On 22/01/2018 17:54, T i m wrote:
On Mon, 22 Jan 2018 17:24:51 +0000, Tim Lamb
wrote:
snip

I have run cat 6 cable here and there as suggested. Now what?


If you have a place that you consider to be a hub', wire them into a
suitable RJ45 patch and use matching singles or doubles at the
'remote' ends.

https://en.wikipedia.org/wiki/Catego...le#Termination

Those
connectors don't look easy to wire up


They are more fiddly than difficult Tim, at the patch end particularly
because of the quantity of cables involved.

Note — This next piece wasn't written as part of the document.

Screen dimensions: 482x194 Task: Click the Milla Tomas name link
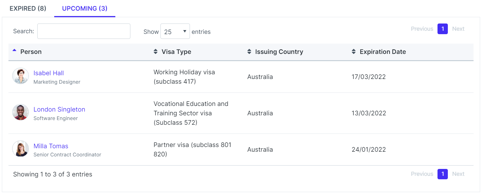[51, 146]
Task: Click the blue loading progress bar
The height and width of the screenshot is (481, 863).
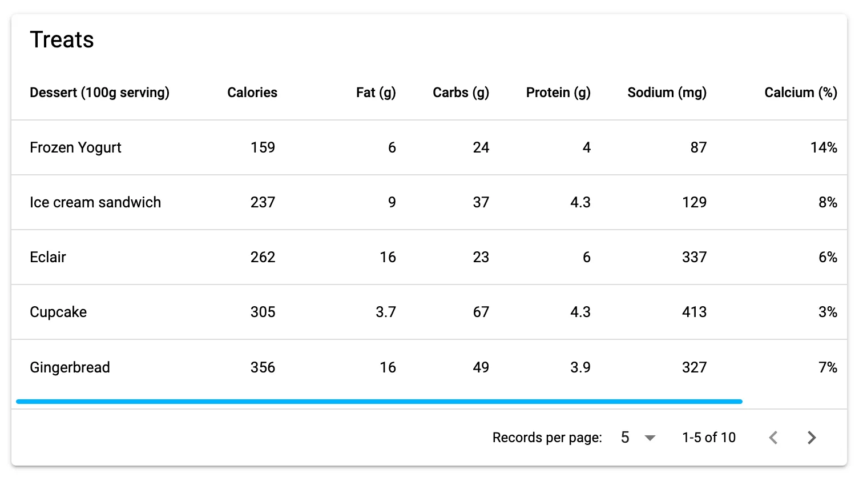Action: (379, 402)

So, you take the first cable, strip the outer sheath revealing enough
of the inner cable to allow you to work on it and without untwisting
any more of each than necessary, lay them over the relevant IDC
connector then punch down with the right tool. That both pushed the
wire into the blade to give the IDC connection but often trims the
wires off to the right length at the same time. Repeat with the other
3 pairs for that cable them move into the next. ;-)


+1, also I would add that finding a nice make of connector makes life
much easier as well. That "Excel" brand I linked to above is very nice
to wire since you can push the wire into the outer part of the terminal
by hand[1] easily enough, and it grips it firmly. That lets you get all
8 wires in the right place first, and then munch them all down at the
same time, rather than individually.

[1] Strip 40mm or so of outer when you start and there is enough wire to
get a proper grip on! The punchdown tool will trip to length.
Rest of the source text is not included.